Of course it is possible to buy Apple certificate,
and go trough all that codesigning and notarizing procedure,
but if we are talking about artists without programming skills,
not interested in app development and paying that fee, that seems impossible.
So only option remains to install max and share patches.
But than artists without programming interest have to cope with Max.
Also the freeware - shareware model of development is going to dissapear on
mac platform - who would pay 99 $ just to give stuff for free ?
--------
If Your only problem were download and unzip ,
than You could solve it by letting students download
app usind curl script from terminal.
Compress the file uzing tar or targz
download example :
sudo curl -SL www.some-domain/files/MyApp.app.tar.gz | tar -x -m - -C /Applications
That works only with tar / targz compression.
App gets extracted directly into apps, without
getting brandmarked.
That can work till 10.14.5
Later MacOS needs notarization...
Thanks for explaining further.
Also the freeware - shareware model of development is going to disappear on mac platform - who would pay 99 $ just to give stuff for free ?
- That all seems like a great shame.

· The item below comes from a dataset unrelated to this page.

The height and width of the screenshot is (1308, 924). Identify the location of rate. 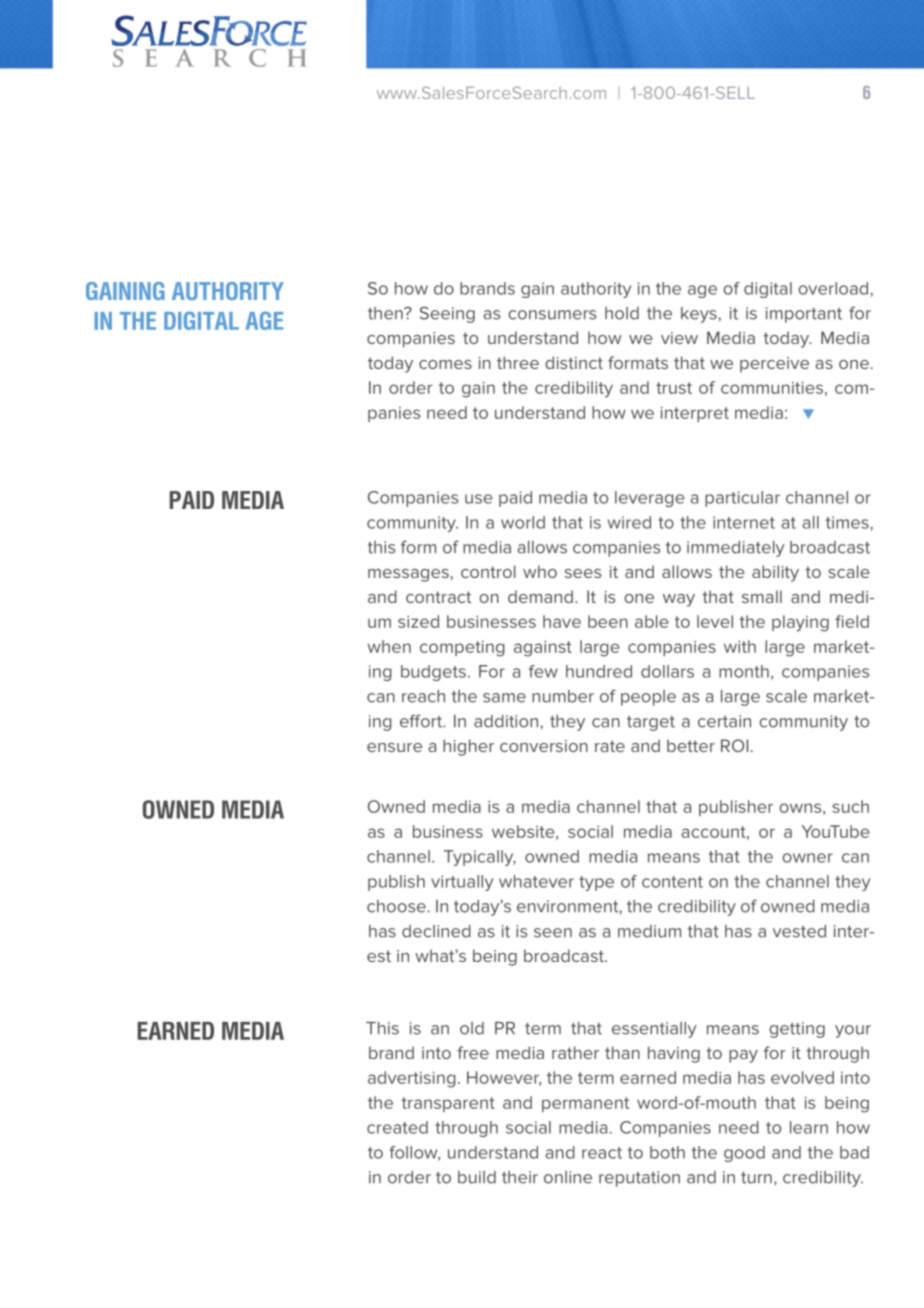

I wonder if this is about security or profit.. Perhaps more reason to ditch Mac.
I'll either try your targz solution, otherwise will try to find a workaround.
Cheers
@Mark Durham
This isn't an ideal solution but thought I'd suggest it anyway as I'm having the same problem since updating to Max 8.
All previous standalones worked fine. I've always had the 'unidentified developer' error after having built the standalone through Max 7 but now when building through Max 8 and attempting to open the app after downloading it, I'm getting the 'app damaged' error.
The only way around this I've found (other than messing with GateKeeper or going back and exporting the standalone as 32bit in Max 7) is to upload the file to some webspace then download it via an FTP client rather than through a browser. Either that or download it through Windows and copy it over to the Mac.
Any updates on this? I'm having the same problem. My standalone app works fine on my computer, and also works fine when sent via airdrop to another mac which doesn't have Max. But as soon as I upload to dropbox/google drive, etc. and download on another computer it says "The application can't be opened".
This seems pretty crazy - what's the point in being able to make an application if you can't share it with anyone? Surely there's a solution.